■ **What the task requires**
Copy verbatim the material from its first line to the line that holds "You are a computer-use agent. The", including that line.

[Opening Records supplied section]

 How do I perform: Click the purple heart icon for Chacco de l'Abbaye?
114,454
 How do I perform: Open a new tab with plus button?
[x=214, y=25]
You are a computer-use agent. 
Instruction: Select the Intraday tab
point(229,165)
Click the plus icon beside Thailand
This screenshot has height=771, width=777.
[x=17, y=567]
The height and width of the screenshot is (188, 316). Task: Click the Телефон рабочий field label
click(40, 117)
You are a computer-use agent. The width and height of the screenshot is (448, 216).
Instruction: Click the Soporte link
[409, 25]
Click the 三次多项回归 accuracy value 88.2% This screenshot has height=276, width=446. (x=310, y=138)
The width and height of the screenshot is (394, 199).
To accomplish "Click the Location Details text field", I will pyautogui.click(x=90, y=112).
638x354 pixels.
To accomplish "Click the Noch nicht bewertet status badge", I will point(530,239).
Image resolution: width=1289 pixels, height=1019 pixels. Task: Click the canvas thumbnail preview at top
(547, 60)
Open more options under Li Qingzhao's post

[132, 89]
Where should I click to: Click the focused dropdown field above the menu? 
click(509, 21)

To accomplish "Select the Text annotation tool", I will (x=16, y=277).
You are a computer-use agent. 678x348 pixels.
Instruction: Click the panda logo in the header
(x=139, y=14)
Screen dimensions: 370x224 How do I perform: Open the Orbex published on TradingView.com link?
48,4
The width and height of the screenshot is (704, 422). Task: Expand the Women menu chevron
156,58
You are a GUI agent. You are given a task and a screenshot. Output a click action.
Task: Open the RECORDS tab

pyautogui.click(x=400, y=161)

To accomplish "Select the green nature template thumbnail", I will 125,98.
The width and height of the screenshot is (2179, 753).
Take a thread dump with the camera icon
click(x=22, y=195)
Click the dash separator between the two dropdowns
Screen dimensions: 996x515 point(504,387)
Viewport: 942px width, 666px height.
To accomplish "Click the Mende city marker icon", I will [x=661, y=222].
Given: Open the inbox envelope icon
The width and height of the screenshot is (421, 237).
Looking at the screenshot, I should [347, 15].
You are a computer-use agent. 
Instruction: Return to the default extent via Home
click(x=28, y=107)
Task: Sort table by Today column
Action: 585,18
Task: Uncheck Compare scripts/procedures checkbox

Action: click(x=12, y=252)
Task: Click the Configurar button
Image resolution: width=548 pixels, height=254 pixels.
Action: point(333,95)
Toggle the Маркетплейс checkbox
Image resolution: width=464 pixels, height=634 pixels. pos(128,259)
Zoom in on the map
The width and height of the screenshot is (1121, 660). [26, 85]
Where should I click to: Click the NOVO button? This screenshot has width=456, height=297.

[Closing Records supplied section]

■ **Output below**
 How do I perform: Click the purple heart icon for Chacco de l'Abbaye?
114,454
 How do I perform: Open a new tab with plus button?
[x=214, y=25]
You are a computer-use agent. 
Instruction: Select the Intraday tab
point(229,165)
Click the plus icon beside Thailand
This screenshot has height=771, width=777.
[x=17, y=567]
The height and width of the screenshot is (188, 316). Task: Click the Телефон рабочий field label
click(40, 117)
You are a computer-use agent. The width and height of the screenshot is (448, 216).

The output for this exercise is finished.